All or Nothing Results
04 05 09 11 14 15 16 17 20 21 22 reappeared in the All or Nothing draw on Thursday midday, May 21, 2026 after days, a long-gap outcome that warrants documentation in the historical record even when cadence benchmarks are unavailable.
Winning numbers for 2 draws on May 21, 2026 in Wisconsin.
Draw times: D, Evening.
Our take on the All or Nothing results
May 21, 2026All or Nothing report — Thursday midday, May 21, 2026: 04 05 09 11 14 15 16 17 20 21 22 shows a notable pattern
04 05 09 11 14 15 16 17 20 21 22 reappeared in the All or Nothing draw on Thursday midday, May 21, 2026 after days, a long-gap outcome that warrants documentation in the historical record even when cadence benchmarks are unavailable.
Overview
04 05 09 11 14 15 16 17 20 21 22 reappeared in the All or Nothing draw on Thursday midday, May 21, 2026 after days, a long-gap outcome that warrants documentation in the historical record even when cadence benchmarks are unavailable.
Combo Profile
As a number pattern, 04 05 09 11 14 15 16 17 20 21 22 uses 11 distinct numbers and a wide spread from 4 to 22.
Why Droughts Matter
Extended absences like this provide context, not direction.
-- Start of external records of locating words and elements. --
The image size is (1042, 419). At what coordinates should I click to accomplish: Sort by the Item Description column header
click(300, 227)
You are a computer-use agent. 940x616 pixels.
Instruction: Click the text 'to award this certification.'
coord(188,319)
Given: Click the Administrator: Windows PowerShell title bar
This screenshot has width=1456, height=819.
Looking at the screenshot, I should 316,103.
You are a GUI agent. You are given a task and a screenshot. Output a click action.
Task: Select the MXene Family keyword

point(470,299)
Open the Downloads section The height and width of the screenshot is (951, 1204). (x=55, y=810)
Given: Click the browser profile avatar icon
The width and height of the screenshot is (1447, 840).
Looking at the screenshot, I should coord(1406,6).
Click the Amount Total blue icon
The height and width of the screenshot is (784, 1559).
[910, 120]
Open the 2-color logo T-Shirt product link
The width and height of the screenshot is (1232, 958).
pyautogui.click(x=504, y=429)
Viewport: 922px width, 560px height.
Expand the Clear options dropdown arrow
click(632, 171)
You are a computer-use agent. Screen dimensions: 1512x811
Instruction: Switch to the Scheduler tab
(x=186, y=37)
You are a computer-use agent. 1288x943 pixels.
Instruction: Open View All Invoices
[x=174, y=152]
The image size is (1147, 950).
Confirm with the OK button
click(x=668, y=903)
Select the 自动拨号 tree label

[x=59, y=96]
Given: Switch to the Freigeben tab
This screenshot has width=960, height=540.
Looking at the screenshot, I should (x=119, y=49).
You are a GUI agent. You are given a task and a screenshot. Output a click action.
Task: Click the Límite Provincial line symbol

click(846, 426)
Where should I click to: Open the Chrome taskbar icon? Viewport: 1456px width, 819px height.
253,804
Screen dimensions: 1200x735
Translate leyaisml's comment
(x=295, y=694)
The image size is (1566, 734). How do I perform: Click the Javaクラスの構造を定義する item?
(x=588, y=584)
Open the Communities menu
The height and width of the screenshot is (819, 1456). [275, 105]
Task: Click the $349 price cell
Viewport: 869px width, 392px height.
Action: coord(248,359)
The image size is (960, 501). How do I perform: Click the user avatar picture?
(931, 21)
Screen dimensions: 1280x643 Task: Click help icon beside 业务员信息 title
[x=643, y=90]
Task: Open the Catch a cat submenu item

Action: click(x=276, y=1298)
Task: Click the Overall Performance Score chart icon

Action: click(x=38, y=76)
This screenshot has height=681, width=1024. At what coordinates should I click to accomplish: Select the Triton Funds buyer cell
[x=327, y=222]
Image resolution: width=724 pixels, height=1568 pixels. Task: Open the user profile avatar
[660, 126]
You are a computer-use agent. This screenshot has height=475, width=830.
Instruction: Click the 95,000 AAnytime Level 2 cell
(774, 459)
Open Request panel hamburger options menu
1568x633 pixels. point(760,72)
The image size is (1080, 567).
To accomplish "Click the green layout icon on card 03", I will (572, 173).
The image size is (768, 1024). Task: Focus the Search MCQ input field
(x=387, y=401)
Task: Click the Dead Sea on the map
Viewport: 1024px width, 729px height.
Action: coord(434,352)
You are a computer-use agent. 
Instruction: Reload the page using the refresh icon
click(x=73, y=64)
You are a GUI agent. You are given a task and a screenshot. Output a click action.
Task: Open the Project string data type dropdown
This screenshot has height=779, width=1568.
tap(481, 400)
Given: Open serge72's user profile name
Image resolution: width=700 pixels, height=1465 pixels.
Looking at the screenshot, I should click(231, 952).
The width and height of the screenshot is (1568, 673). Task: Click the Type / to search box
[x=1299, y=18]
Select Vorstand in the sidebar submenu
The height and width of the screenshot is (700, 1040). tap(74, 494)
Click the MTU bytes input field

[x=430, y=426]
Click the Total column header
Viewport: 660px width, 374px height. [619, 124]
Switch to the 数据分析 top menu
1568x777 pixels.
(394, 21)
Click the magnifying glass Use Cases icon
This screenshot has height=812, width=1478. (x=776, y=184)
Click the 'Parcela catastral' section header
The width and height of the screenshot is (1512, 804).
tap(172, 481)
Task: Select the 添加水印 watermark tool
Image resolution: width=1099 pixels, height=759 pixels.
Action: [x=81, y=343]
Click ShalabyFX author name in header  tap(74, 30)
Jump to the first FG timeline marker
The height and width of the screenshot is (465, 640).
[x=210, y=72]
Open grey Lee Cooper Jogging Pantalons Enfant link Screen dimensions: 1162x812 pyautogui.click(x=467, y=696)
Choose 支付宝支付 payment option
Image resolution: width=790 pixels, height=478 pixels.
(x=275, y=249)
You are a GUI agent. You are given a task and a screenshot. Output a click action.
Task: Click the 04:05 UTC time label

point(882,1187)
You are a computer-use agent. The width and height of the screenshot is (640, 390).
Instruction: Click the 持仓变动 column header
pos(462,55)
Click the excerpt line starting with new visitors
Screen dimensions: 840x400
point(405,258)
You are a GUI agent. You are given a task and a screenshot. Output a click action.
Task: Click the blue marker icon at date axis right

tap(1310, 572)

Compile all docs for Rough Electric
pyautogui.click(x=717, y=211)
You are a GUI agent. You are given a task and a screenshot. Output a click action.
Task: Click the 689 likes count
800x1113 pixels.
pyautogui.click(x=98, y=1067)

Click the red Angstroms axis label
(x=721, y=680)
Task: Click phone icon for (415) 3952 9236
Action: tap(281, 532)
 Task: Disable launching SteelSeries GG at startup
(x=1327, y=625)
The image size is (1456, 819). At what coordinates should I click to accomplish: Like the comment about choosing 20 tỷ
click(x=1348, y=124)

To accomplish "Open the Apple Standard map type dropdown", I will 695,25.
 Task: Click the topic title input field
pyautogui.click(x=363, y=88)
They show how randomness behaves across large samples and help analysts quantify how often the system deviates from its baseline cadence.
Data Notes
Results are evaluated against historical frequency baselines where available. The goal is documentation and context rather than prediction.
From Stepzero
Stepzero focuses on documenting distribution behavior over large samples. Each report is a snapshot of observed outcomes, designed to support disciplined, long-term analysis.
Additional Context
Context improves with scale. As more draws accumulate, isolated anomalies either normalize into baseline rates or reveal persistent deviations that warrant closer monitoring. Long-horizon tracking is the only reliable way to separate short-term noise from persistent drift. By logging each outcome against its expected cadence, the system builds a distribution profile that becomes more stable as the sample grows.
Adding to the Long-Term Record
With its return, 04 05 09 11 14 15 16 17 20 21 22 contributes another meaningful data point to the historical dataset. Each draw - whether routine or statistically unusual - refines the long-term view of how large random systems behave over time.